__THE DATA__:
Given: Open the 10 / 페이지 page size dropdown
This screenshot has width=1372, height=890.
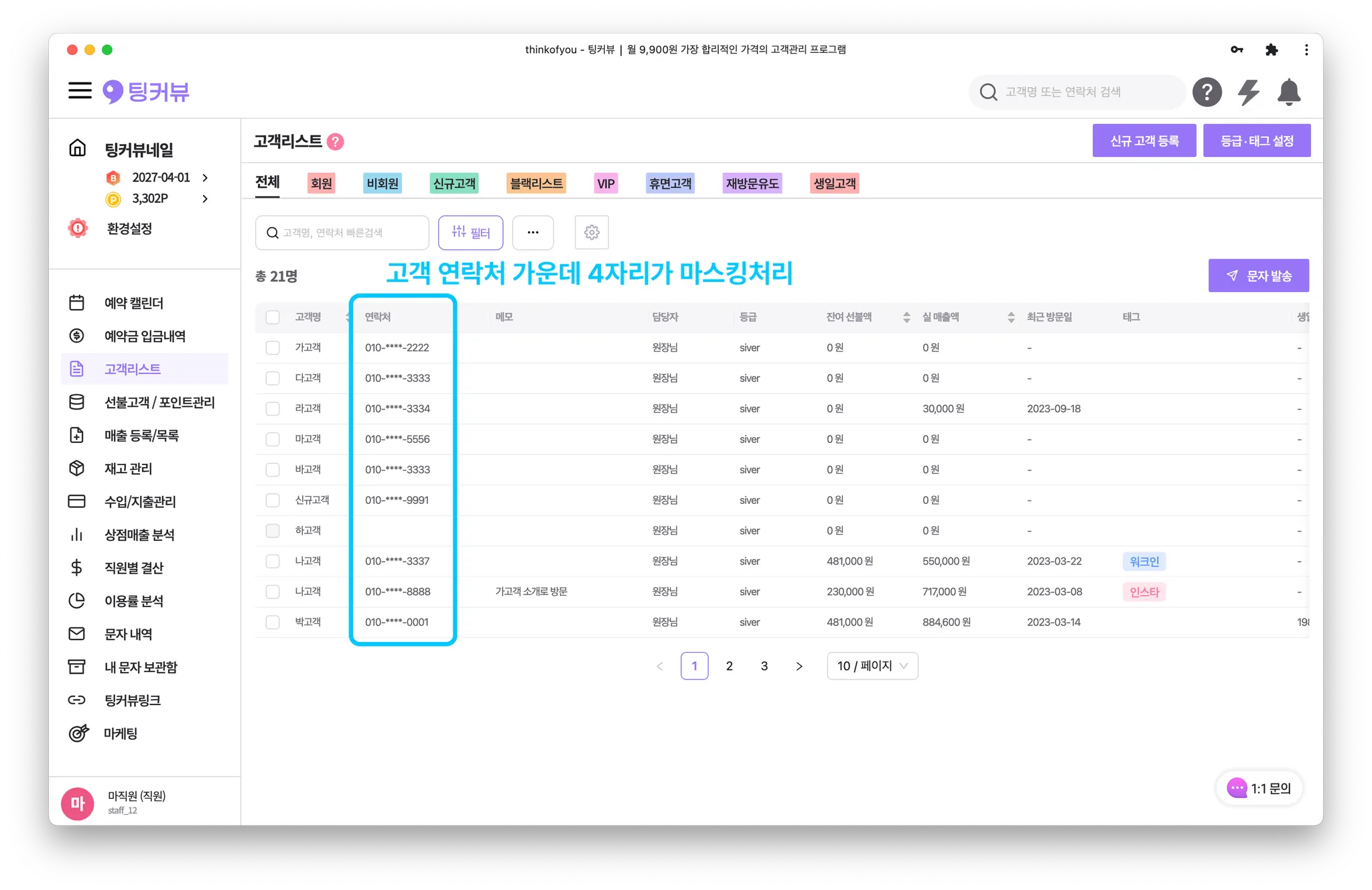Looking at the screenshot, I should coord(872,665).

--

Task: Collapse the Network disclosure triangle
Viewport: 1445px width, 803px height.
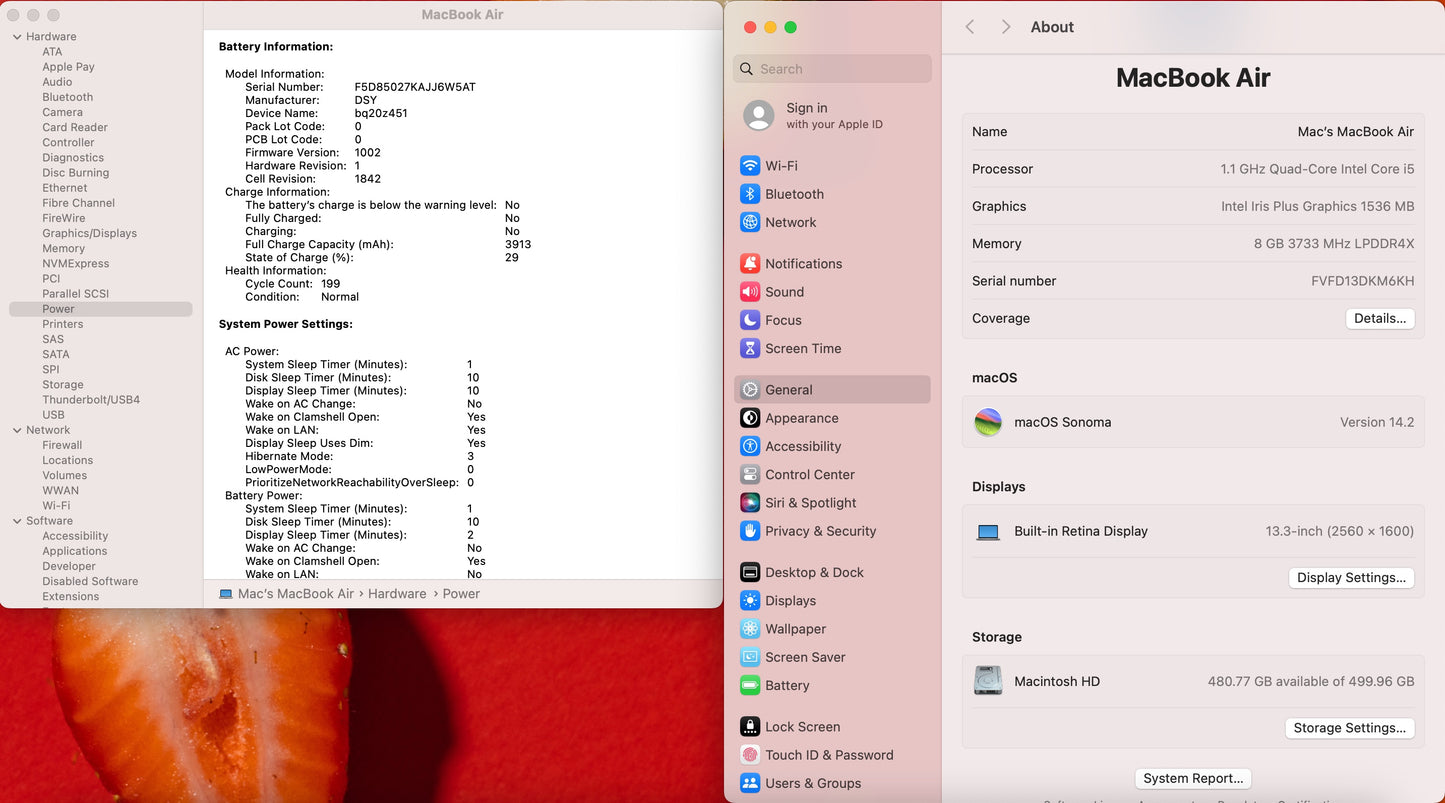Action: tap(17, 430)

__PROBLEM STATEMENT__: Quote the entries word for word, from the line containing "Given: Open the 10 / 페이지 page size dropdown" through the line containing "Looking at the", both lines included. Omit the pictures from your answer.

__COMPLETE RESPONSE__:
Given: Open the 10 / 페이지 page size dropdown
This screenshot has width=1372, height=890.
Looking at the screenshot, I should coord(872,665).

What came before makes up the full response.